Collected data:
:::::

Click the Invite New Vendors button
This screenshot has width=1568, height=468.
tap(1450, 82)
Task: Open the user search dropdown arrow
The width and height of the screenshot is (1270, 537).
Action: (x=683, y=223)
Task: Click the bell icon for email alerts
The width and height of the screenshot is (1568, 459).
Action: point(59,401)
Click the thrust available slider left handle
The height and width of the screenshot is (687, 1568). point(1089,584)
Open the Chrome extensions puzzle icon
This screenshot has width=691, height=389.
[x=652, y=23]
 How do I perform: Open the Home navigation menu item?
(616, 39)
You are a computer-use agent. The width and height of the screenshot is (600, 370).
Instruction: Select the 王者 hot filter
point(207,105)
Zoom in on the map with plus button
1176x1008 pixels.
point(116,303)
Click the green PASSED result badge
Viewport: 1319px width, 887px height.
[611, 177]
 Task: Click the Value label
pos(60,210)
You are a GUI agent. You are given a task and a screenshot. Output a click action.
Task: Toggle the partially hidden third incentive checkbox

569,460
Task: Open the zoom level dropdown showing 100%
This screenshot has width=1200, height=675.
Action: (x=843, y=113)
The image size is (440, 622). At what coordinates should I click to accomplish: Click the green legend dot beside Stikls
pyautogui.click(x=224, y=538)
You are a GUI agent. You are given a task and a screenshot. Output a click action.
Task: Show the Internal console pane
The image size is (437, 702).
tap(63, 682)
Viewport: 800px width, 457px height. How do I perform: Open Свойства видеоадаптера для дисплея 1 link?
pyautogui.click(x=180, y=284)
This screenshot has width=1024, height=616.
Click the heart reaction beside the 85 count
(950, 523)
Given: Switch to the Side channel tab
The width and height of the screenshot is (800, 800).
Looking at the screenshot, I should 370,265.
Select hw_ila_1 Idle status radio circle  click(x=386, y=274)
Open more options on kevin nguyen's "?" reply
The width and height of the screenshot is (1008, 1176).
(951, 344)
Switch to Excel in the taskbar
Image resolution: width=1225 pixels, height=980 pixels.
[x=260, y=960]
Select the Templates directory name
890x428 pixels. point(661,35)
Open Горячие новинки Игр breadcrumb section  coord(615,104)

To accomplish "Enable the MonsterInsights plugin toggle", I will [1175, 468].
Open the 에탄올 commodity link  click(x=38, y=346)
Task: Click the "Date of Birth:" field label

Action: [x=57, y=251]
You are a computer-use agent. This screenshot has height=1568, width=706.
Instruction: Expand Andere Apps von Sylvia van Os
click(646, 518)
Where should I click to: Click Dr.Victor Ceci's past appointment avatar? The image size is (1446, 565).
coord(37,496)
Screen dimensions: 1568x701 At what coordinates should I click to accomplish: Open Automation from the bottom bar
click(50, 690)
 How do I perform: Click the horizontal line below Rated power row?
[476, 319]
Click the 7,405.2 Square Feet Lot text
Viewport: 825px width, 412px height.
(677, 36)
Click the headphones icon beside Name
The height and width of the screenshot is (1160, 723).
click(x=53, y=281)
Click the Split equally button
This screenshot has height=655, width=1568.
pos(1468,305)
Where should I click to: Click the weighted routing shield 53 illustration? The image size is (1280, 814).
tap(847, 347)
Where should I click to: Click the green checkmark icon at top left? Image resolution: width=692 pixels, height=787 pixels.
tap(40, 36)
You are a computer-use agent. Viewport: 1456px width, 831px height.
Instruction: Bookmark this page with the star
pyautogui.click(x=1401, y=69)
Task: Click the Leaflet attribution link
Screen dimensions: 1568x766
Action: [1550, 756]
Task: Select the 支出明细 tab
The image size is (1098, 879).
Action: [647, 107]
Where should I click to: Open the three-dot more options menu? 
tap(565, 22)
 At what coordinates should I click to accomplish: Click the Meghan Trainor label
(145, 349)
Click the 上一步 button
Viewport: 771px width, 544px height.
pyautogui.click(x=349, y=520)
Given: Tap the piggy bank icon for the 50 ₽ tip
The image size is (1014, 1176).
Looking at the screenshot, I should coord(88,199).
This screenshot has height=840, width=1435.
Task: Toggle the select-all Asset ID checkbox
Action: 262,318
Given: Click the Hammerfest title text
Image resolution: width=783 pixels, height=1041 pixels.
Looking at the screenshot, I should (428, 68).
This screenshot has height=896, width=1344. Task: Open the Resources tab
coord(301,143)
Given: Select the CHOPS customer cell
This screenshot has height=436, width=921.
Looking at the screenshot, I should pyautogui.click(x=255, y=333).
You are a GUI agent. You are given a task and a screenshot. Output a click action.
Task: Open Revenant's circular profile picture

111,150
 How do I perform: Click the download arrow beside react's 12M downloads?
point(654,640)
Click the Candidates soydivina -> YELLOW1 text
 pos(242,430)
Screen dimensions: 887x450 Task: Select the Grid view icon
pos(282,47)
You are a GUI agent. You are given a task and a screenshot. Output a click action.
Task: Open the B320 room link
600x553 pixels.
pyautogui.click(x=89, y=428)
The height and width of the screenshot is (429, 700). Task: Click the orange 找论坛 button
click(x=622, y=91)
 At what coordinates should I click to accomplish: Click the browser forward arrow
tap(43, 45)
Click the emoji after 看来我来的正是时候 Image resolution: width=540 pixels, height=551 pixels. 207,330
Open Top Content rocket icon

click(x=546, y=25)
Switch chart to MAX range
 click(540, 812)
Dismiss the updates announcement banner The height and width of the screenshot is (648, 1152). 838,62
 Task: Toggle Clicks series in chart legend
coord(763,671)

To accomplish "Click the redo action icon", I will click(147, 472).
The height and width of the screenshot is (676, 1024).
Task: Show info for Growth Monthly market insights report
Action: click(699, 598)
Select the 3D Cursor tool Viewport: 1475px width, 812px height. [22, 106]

:::::

*WHAT TO PRODUCE*. Please return every line from the first one in the records above down to the line containing "Task: Click the bell icon for email alerts", including both, exactly as written and nothing more.

*WRITTEN SOLUTION*.
Click the Invite New Vendors button
This screenshot has width=1568, height=468.
tap(1450, 82)
Task: Open the user search dropdown arrow
The width and height of the screenshot is (1270, 537).
Action: (x=683, y=223)
Task: Click the bell icon for email alerts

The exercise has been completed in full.